Ugh!
...merging layers is messy for sure. Thing is, Verve's layering system is totally unorthodox to begin with. Good thing you have figured out a way to deal with it. Everything I'm learning right now by developing Vervette is teaching me a great deal no how I can approach layers differently, even with my wicked "material" channel. I've figured out a bunch of things already that will improve Verve a great deal.
However, it's a whole lot of work ahead and i will have to get to it at some point, but can't right now.
...but once I do, oh yes, things will change massively!
I'm not sure what's going on with the drying, but normally it would stop changing, if you have "drying" turned on! But Verve was full or little weird things.
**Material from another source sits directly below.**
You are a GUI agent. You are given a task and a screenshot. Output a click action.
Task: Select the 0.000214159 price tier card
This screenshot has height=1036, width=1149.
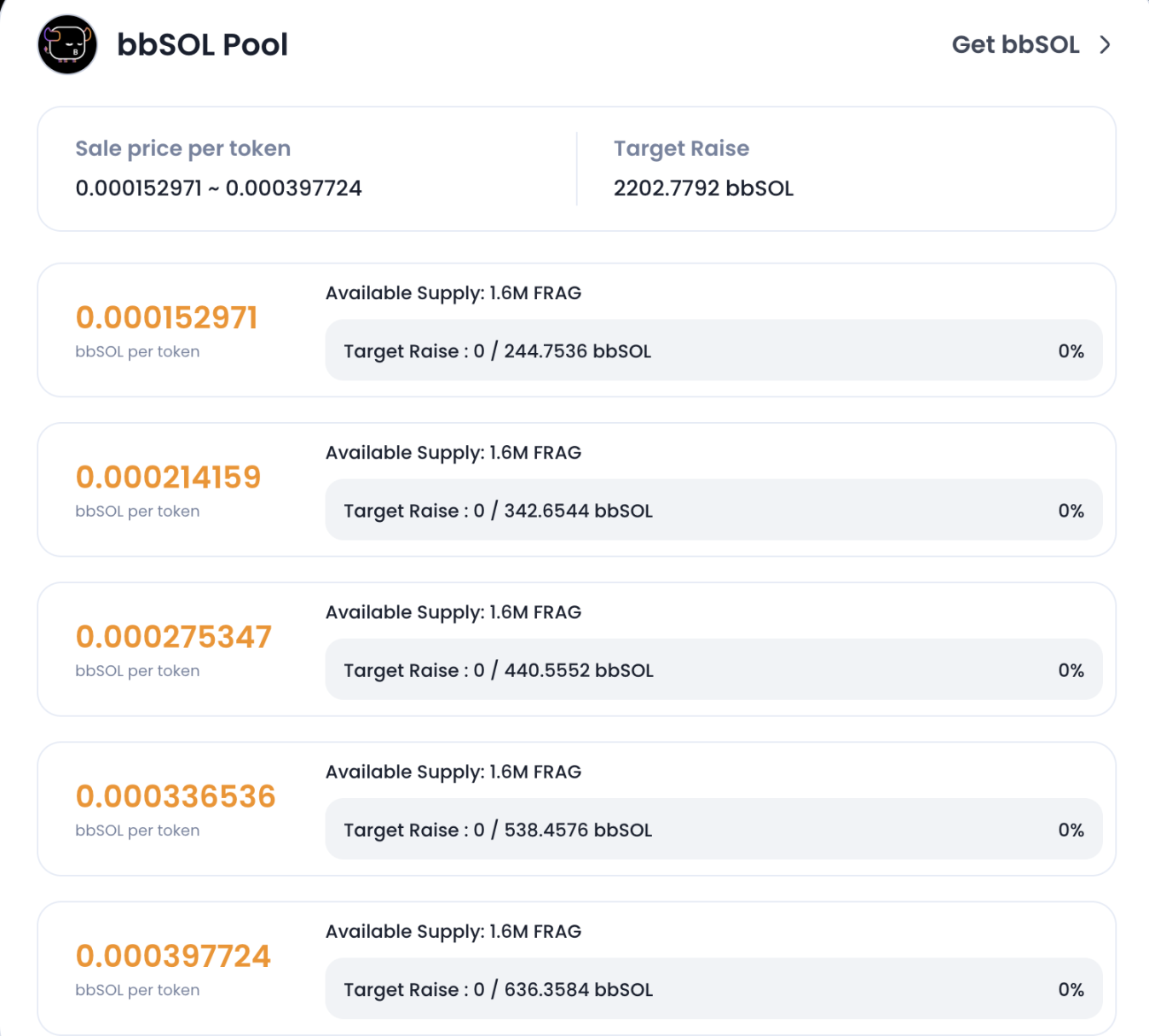click(x=574, y=489)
If fluidity is turned off, it should never change by itself at all, of course.
The only other thing to consider is: If you have any amount of fluidity on, the moment you make a stroke, it will transfer energy into the paint, which will propagate into all connected paint, but shouldn't transfer across dry/empty areas. The stronger/faster your stroke, the more it will spread, of course, even at low fluidity. The energy that goes in will move through, even if only by tiny amounts.
In Vervette's Sandbox I started out with having fluids stop automatically when you end your stroke. I loved the behavior, because it is 100% harmless with no chance to do more than you would expect. One has to learn to work with it a little bit, but it feels great, I find.
Maybe I will add such a functionality into Verve, too. Would make everything more solid.